Each module of the online course I’m taking has a quiz. The seminary uses Moodle, a wonderful piece of technology that enables all sorts of questions including multiple choice and one-word answers. The first week, I didn’t understand one of the questions and felt discouraged. This week, the quiz seemed easy and I aced it. That felt very good and I did a happy dance. Today, God tells me to forget both and press on.
Brothers, I do not consider that I have made it my own. But one thing I do: forgetting what lies behind and straining forward to what lies ahead, I press on toward the goal for the prize of the upward call of God in Christ Jesus. (Philippians 3:13–14)
Forgetfulness is a vital part of progress. I normally don’t dwell on past events, which annoys my children when they say, “Remember when…?” and I don’t, but I can dwell on things like personal failure, loss, hurts, and many things I should forget. Today’s devotional asks what does God want me to forget? I like the list…
Blunders. Everyone makes lots of them. I’ve spent far too much time beating myself up over goof-ups instead of using them as learning points and moving on.
Losses. These are also part of life. How much energy is spent moping over them? For me, forgetting the losses requires faith. That is, if God wants me to have whatever it was that I lost, He is well able to supply it. Otherwise, I didn’t need it anyway. Of course there are losses like the death of a parent, which are different. I cannot forget my parents, but God’s grace moved me through the grief so I can rejoice over memories of them.
Hurts. Personal injuries, not physical but emotional, are also part of life. While “forgive and forget” isn’t possible, forgiving releases them, like a child letting go of a balloon. When I hang on and refuse to let go, they become a poison in my heart, hurting me over and over with every remembrance. This is self-torture, not vindication, and foolish. It is also not being like Christ who forgives because that is His nature. In the forgiving, He never brings up again whatever I have done. He wants me to do the same with injuries against me. Never bringing them up or holding them against the perpetrator is more effective than forgetting them.
Success. This one makes me chuckle. How pleasant it is to remember successes and how dangerous those memories can be. The devotional writer says, “A person who can bear success can bear anything.” Doing well is not a problem, but dwelling on it leads to pride. Most everyone has heard that pride goes before a fall. The source of that actually says:
Pride goes before destruction, and a haughty spirit before a fall. (Proverbs 16:18)
As today’s devotional reading says, the human spirit can bear adversity far better than it can bear prosperity. This is born out when someone (usually with few prior financial skills) wins the lottery; it ruins their life. Any kind of success has the potential to do the same. For me, whenever my heart is lifted up in pride, I immediately turn my eyes away from God (from whom all good things come) to myself — and I cannot do anything apart from Jesus Christ. Pride puts me out on a limb, but it is also the root of sin and the reason for all downfalls and defeats. Learning to take success in stride by being thankful and giving the glory to God, then forgetting my part in it and pressing on is a great and important lesson of life.

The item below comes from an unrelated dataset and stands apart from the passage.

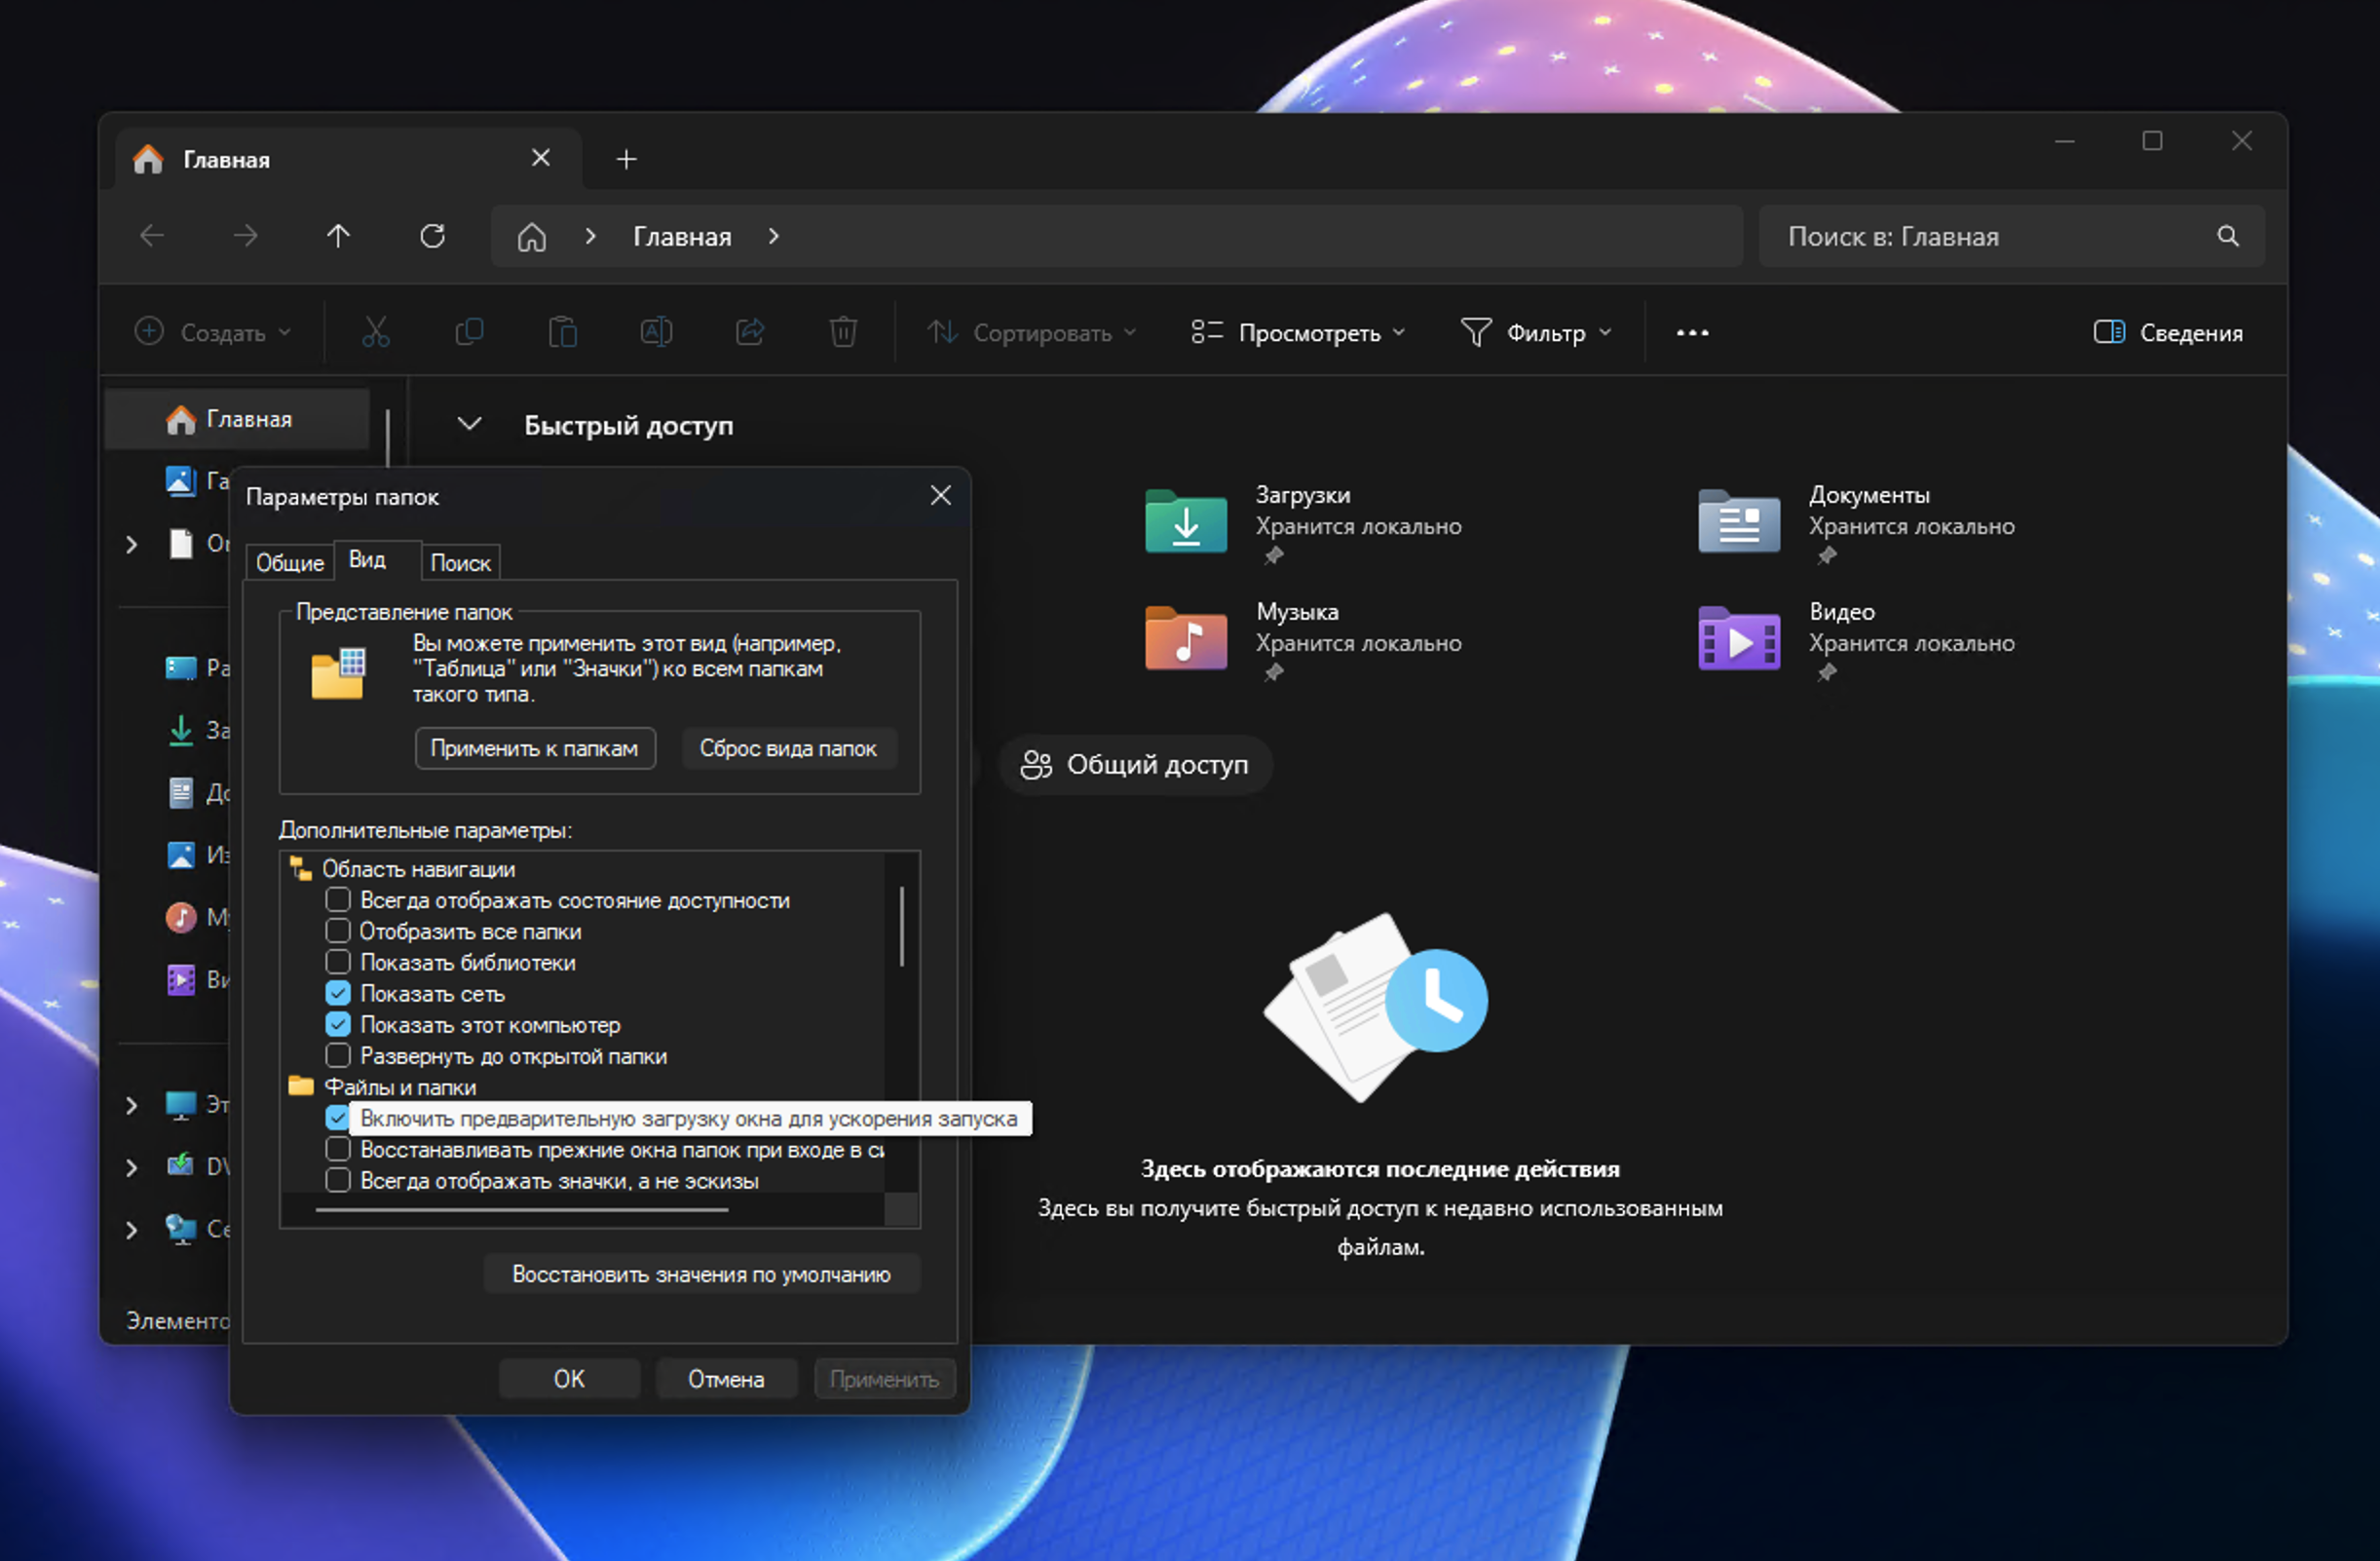
Task: Click Восстановить значения по умолчанию button
Action: pos(701,1274)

Sorrow. Sooner or later, sorrow happens. I’m to take every heartbreak to my Lord and let Him “rule and overrule” in them. With Him at the helm, I will come out the other side refined and disciplined, better educated and more useful. Sorrow can be “woven into the warp and woof” of my life so that I am richer and stronger not impoverished or bitter, enabling me to press on. God’s grace is sufficient for even this.
Sins. The reading reminds me of Paul who consented to the death of Stephen, persecuted the church and even called himself the chief of sinners. Feeling that way is humbling and draws me to the foot of the Cross. While this is a good thing, it can be destructive when the focus goes off the Cross and turns to “poor me.” This is definitely not like God, for He says, “…I will forgive their iniquity, and I will remember their sin no more.” (Jeremiah 31:34)
Another thought that makes me chuckle is the threat of dementia. If I don’t learn how to forget and how to rest in what God has done, it might happen anyway! Only with dementia, pressing on toward my goal could be a problem — because I might forget what the goal is also!